Tulsa Zoo is mourning the loss of its elderly cheetah, Kuma, who died late last week. The 16-year-old cheetah began exhibiting signs of neuromuscular weakness, vision and hearing impairment, which are not uncommon ailments in geriatric cheetahs. Kuma was relocated to a smaller grassy area that was easier for him to negotiate considering his age and condition. His attitude and appetite were still very good and staff focused on ensuring his quality of life remained high.
Kuma began to exhibit signs of a degenerative central nervous system disorder late last week and zoo veterinary staff needed to examine Kuma further to see what could, if anything, be done to control his worsening seizure-like episodes. The decision was made to place him under routine anesthesia for an examination.
“The risk of anesthesia was taken into account, but for an animal such as Kuma who was having a medical crisis, the risk has to be taken to find out what may be wrong and if anything can be done to control it,” said Dr. Kay Backues, Tulsa Zoo Senior Veterinarian.

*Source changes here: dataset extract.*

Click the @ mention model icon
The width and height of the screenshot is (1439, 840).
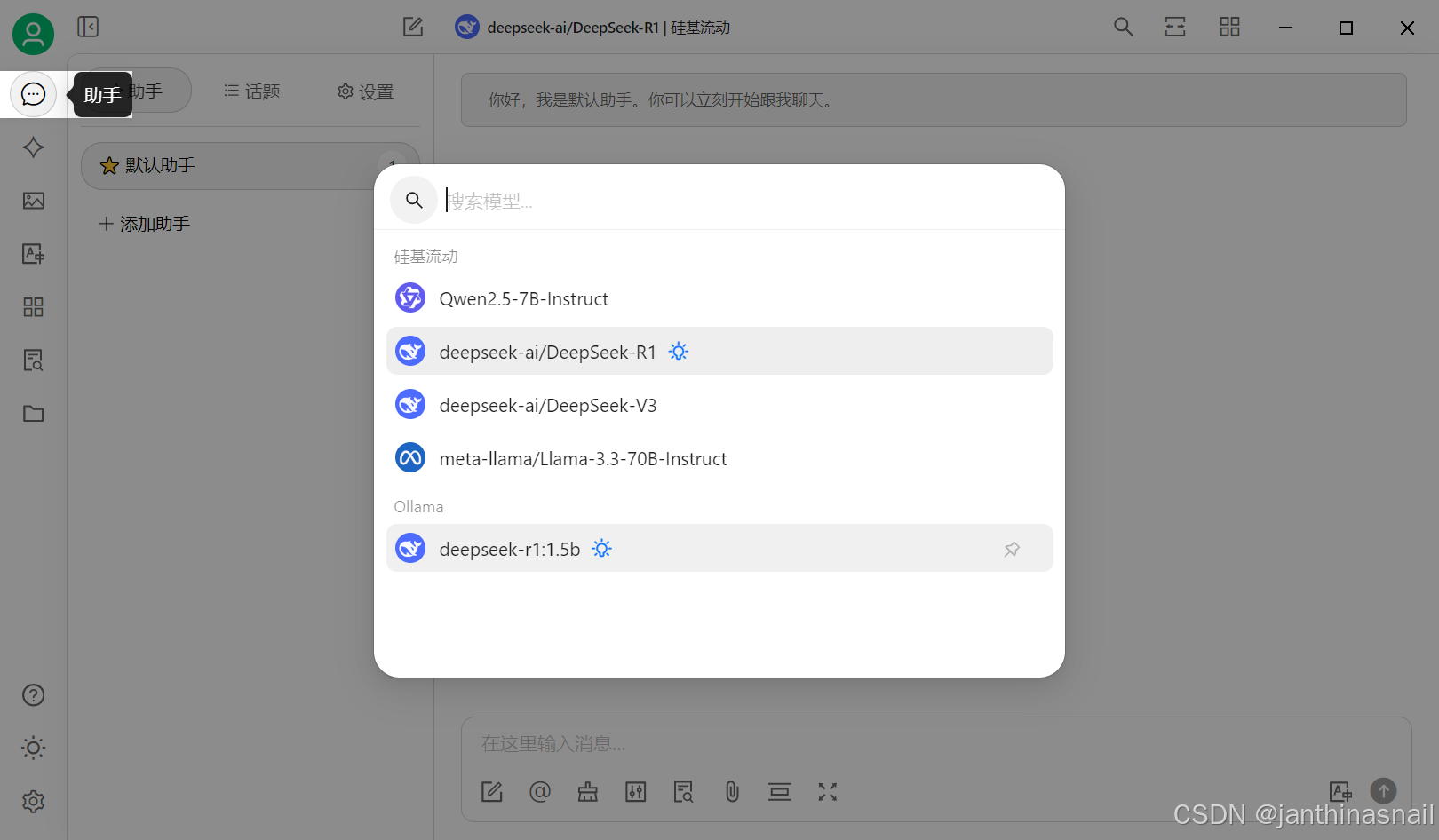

Kuma did not recover from routine anesthesia and his cause of death is thought to be from complications of the central nervous system disorder. The average life span for cheetahs in captivity is 10 years old, which made 16-year-old Kuma one of the oldest in the nation.
The population of cheetahs within the zoo community is small, making them difficult to obtain. The exhibit left vacant by the Kuma will undergo renovation for a new species of animal. The zoo has been working with the African wild dog Species Survival Plan to possibly acquire this highly endangered canine species to reside in the renovated exhibit. African wild dogs will be part of the Africa Savannah area identified by the zoo’s new master plan.
Kuma had been at the Tulsa Zoo since 1997.